Week 5 Midterm: What is the origin of the word “Spam”?

What is the origin of the word “Spam”? Spam can be identified as unwanted and annoying messages. “Some people will try and tell you that spam is an acronym. Shit Posing As Mail and Stupid Boring Annoying Messages being two of the most popular.” (http://ezinearticles.com/?The-REAL-Origins-and-Meaning-of-the-Word-SPAM&id=430328) The term today has come to mean network abuse, particularly junk E-mail and massive junk postings. But how did this term come about? Many are not aware that it came it first came from a Monty Python’s Flying Circus skit. The skit is about a restaurant that serves all its food with lots of spam. To describe how much spam was in the food, a waitress repeats the word several times. “A group of Vikings in the corner start a song: "Spam, spam, spam, spam, spam, spam, spam, spam, lovely spam! Wonderful spam!"

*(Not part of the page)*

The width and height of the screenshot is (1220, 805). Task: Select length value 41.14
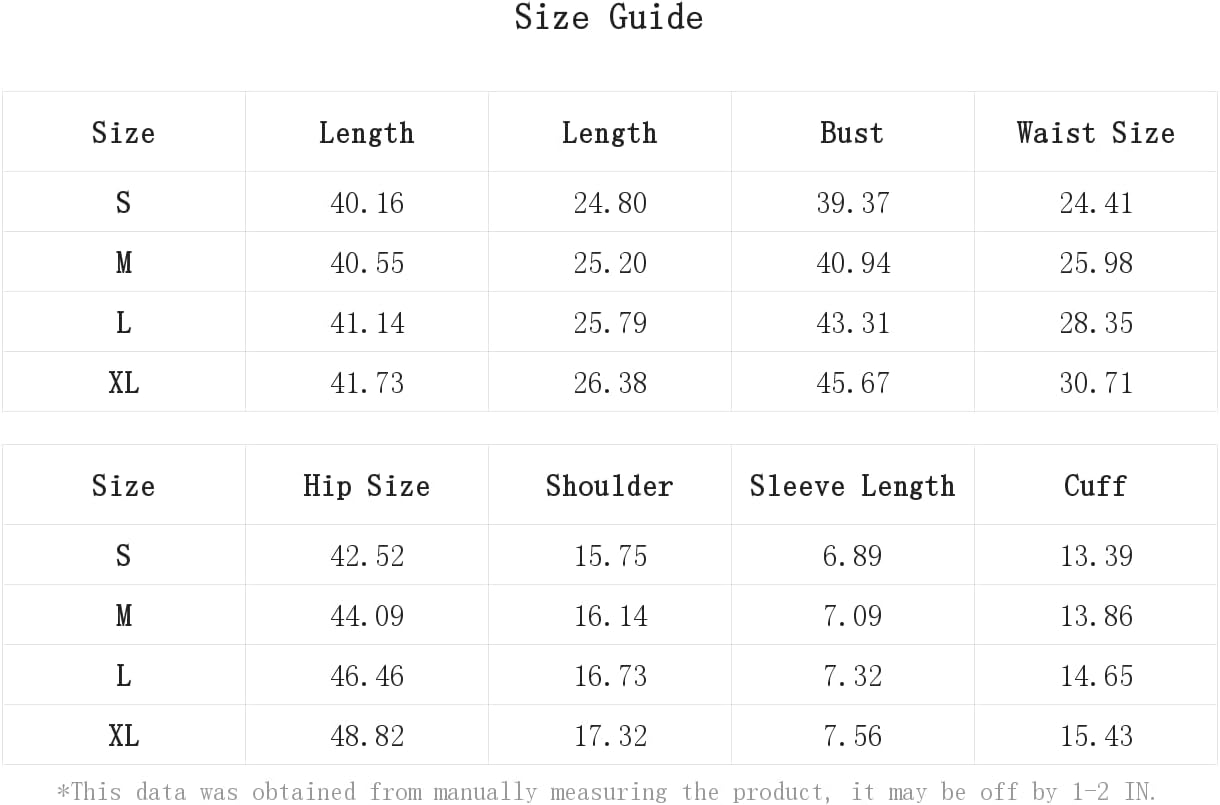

Until told to shut up.” (http://www.templetons.com/brad/spamterm.html) This is where the meaning of something that keeps repeating and repeating to great annoyance came about.

The first mass post to be called a spam was posted by two lawyers named Canter and Siegel. They posted a message advertising their useless services in a lottery. They hired an mercenary programmer to write a simple script to post their ad to every single newsgroup on the world’s largest online conferencing system. Several thousand post were made. After this incident people quickly indentified it as “spam”. Soon after, people started using e-mailing software to send junk e-email to large audiences who didn’t ask for it. This is the most common use for the term “spam” today. You cal also get text message spam, and social networking spam. The term spamming got used to apply to a few different behaviors. “Some spam is annoying but harmless. However, some spam is part of an identity theft scam or another kind of fraud. Identity theft spam is often called a phishing scam. To protect yourself against e-mail spam, use e-mail software with built-in spam filtering.” (http://www.microsoft.com/protect/terms/spam.aspx)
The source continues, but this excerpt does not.